Maybe this 6 hour trip was more than I bargained for. I've overdone before and I do pay for it. Sunday afternoon Debi convinced me to go to the ER at St Croix Falls (~ 25 miles away) - not a hard sell since I was running a fever something close to 104 and feeling pretty bad.

They took me right in to the ER when we got there and began probing and testing. They took blood and I managed to pee - I learned that I needed to be on a toilet for this to work - no chairs or beds. I took this as good news.  They wanted to admit me over night for IV Antibiotics and fluids. I told them I wasn't a normal human and they should take the lab results (at least the urology results) with a grain of salt. I gave them the number of my health provider's 24 hr On-call service so the doctor could talk to someone on my urology team. He came back and said I could leave if I promised to see my doctor on Tuesday. They gave me a big pill to take right there, and a prescription for a weeks worth of antibiotics ( Cypro). This whole process took over four hours but we watched the whole Packer game right there in the ER room, on a nice HD-TV, so we didn't mind.


Back home in Madison:

I slept most of the way home while my wife and son drove. We made an appointment to see my urologist (team) for Tuesday (day after we got back). All the doctors were most worried about my Kidney function. My Creatinin was 2.1 (above normal range ~1.3) so they did an ultrasound Wednesday. No word so I'm assuming either there's nothing wrong or there's nothing they can do till I've finished my current course of antibiotic (Ciproflaxen).

Night Sweats: 
The peeing is going fine - over two hours during the day with no leakage - but I can't tell how long I can go at night because I wake up every hour soaking with sweat.

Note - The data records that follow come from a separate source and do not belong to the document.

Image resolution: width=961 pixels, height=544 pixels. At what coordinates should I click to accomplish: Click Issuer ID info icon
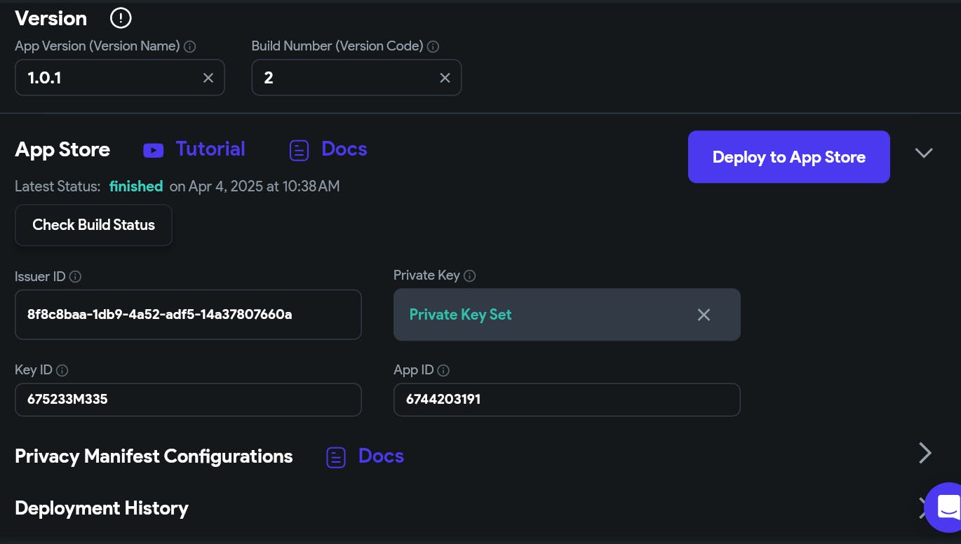coord(76,277)
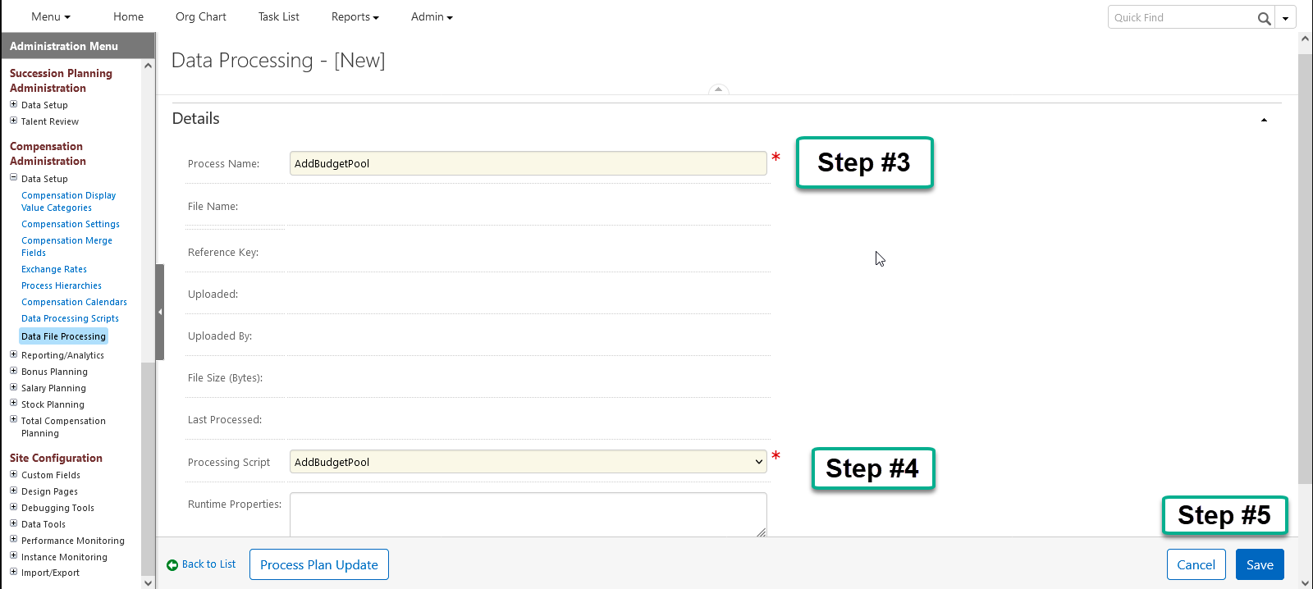Click the green Back to List arrow icon
This screenshot has width=1313, height=589.
point(172,564)
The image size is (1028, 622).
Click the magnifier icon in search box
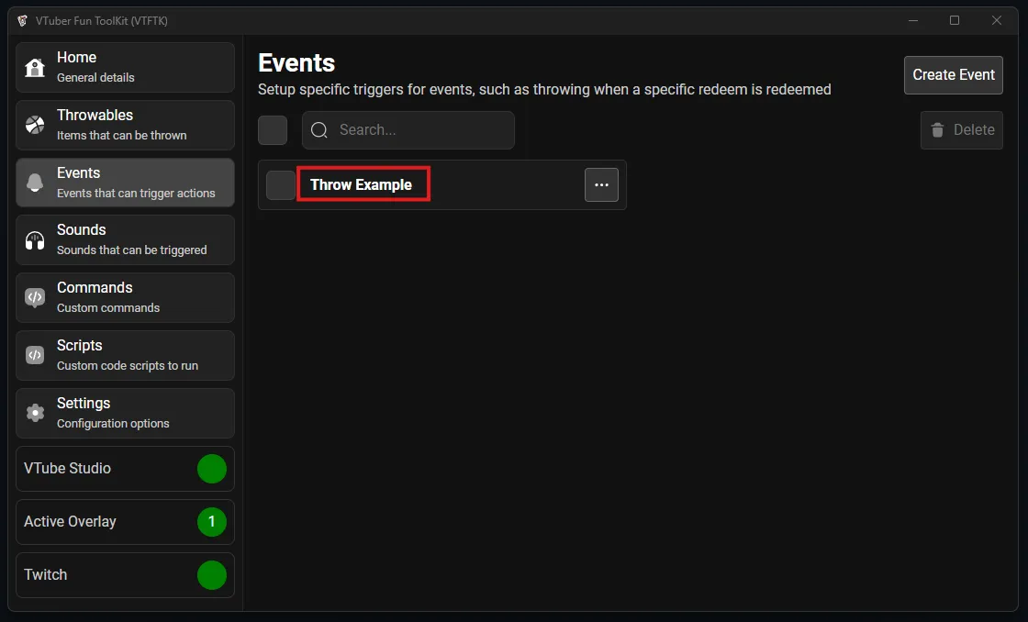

So I Pee while I'm changing PJ's or bed cloths. This is so frustrating. I can lay under only a sheet and I'm still soaked. I believe my subconscious is remembering the surgery.  Or it could be my body fighting off the infection. For now it means I don't have a fever so I'll take that.

Meanwhile I'm trying to catch up on my writing and sleeping. My appetite is better and I have no fever. My stomach is sorer than it's been for many weeks and Debi says I look like a great-grandpa getting around. I told her; "yes, I am pretty great" .

So I think things are going in the right direction once again.